Oui d’une part dans ma vie professionnelle, cela m’a permis de retrouver un équilibre entre rationalité & créativité. Dans ma vie personnelle, cela m’a notamment aidée à surmonter une rupture. J’étais submergée par mes émotions et j’ai commencé à créer des masques, comme des petits monstres qui venaient canaliser tout ce bouillonnement en moi. Ce fut mon premier projet abouti, que j’ai eu la chance d’exposer en Bretagne.
Comment as-tu mêlé tes deux métiers ?
Après une année de cours du soir en céramique, j’ai senti que cela ne me suffisait pas, je voulais en faire plus souvent, et quand je le souhaitais. J’ai investi dans un four que j’ai installé dans mon bureau partagé ! Que je sois directrice artistique ou céramiste, je travaillais au même endroit, sur le même bureau.
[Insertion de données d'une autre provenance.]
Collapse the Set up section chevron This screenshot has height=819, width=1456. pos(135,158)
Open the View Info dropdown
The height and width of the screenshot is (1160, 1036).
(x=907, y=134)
Symboliquement, cela montre à quel point ces deux pratiques sont liées pour moi.
As-tu eu envie de dédier 100% de ton temps à la céramique ?
Non, à aucun moment ! Quand j’ai acheté mon four, mon entourage me disait “alors tu vas arrêter d’être DA ?”, comme si je devais choisir entre l’un et l’autre. Dans l’imaginaire collectif, on doit être expert dans un domaine, mais pas dans deux, sinon c’est qu’on fait les choses à moitié. Et l’on envisage souvent des reconversions radicales, alors que deux activités peuvent cohabiter. J’aime mes deux métiers, et ils se nourrissent l’un l’autre.
Quelles complémentarités y vois-tu ?
Quand je suis directrice artistique, je maîtrise mes sujets de A à Z, je travaille pour des clients qui me confient leur identité visuelle ou leur refonte de site par exemple, avec des échéances que je respecte. Cette activité professionnelle – que j’aime – me permet de gagner ma vie. Quand je suis céramiste, je suis plus libre, notamment grâce au fait que je n’ai pas de pression financière. J’y mets davantage de ma personnalité, je suis plus radicale. Cette liberté m’a permise de laisser tomber un peu plus le masque dans mon métier de directrice artistique, et cela plaît à mes clients. Je n’hésite plus à leur montrer mon travail de céramiste, qui reflète ma personnalité & mon style.